====== PROVIDED TEXT ======

The Dangers of Texting While Driving in the Trucking Industry
The Federal Motor Carrier Safety Administration (FMCSA) has banned texting by truck and bus drivers while operating a commercial motor vehicle (CMV). The consequences of texting and driving are well documented, which is why it is so important for truck drivers and trucking companies to strictly adhere to and promote the ban on texting while driving.
Texting and Driving Accident Statistics
The statistics on texting and driving are overwhelming:
- 3,328 people were killed in 2012 as the result of distracted driving
- 421,000 people were injured in 2012 as the result of distracted driving
- People are 23 times more likely to have an accident if they are texting while driving
- A texting driver is 6 times more likely to have an accident than a DRUNK driver
- 23% of all accidents involved the use of cell phones while driving
Texting and driving is exceedingly dangerous. Texting is the worst form of distracted driving because it involves visual, cognitive and manual involvement on the part of the driver. This level of distraction causes the driver to take his or her eyes and concentration off of the road for an average of 5 seconds per text.

======

TASKS TO COMPLETE —
a: Please list every statistic given in the bulleted list of the article on texting while driving.
b: According to the article on texting while driving, for how long on average does a driver take his or her eyes and concentration off the road per text?
c: Write out the part of the article on texting while driving that begins at the words "The Dangers of" and stops after the words "texting while driving.", keeping every word unchanged.
The data after this point comes from a separate source, not the article on texting while driving.

====== DATA EXTRACTS ======

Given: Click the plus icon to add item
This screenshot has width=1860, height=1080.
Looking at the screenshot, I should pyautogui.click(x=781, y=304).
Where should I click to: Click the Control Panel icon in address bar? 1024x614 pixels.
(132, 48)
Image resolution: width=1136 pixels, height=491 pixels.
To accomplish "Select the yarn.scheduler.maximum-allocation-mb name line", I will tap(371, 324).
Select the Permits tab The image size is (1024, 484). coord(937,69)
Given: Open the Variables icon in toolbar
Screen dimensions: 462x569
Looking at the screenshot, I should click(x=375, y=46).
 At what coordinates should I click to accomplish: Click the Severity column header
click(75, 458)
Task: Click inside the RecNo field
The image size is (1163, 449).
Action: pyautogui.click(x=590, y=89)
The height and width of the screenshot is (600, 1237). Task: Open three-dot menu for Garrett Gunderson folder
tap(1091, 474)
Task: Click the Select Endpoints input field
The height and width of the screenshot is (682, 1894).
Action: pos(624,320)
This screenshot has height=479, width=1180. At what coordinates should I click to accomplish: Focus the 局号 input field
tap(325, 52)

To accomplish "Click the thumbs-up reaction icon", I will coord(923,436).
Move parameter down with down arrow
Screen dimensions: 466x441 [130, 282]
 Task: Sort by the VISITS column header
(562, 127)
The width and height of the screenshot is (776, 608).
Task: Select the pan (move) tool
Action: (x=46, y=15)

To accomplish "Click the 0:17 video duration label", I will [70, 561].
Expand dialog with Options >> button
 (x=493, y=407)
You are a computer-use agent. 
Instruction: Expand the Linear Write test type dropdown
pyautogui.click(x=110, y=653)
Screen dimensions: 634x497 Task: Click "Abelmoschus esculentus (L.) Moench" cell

======

WRITTEN RESPONSES —
a:
- 3,328 people were killed in 2012 as the result of distracted driving
- 421,000 people were injured in 2012 as the result of distracted driving
- People are 23 times more likely to have an accident if they are texting while driving
- A texting driver is 6 times more likely to have an accident than a drunk driver
- 23% of all accidents involved the use of cell phones while driving

b: An average of 5 seconds per text.

c:
The Dangers of Texting While Driving in the Trucking Industry
The Federal Motor Carrier Safety Administration (FMCSA) has banned texting by truck and bus drivers while operating a commercial motor vehicle (CMV). The consequences of texting and driving are well documented, which is why it is so important for truck drivers and trucking companies to strictly adhere to and promote the ban on texting while driving.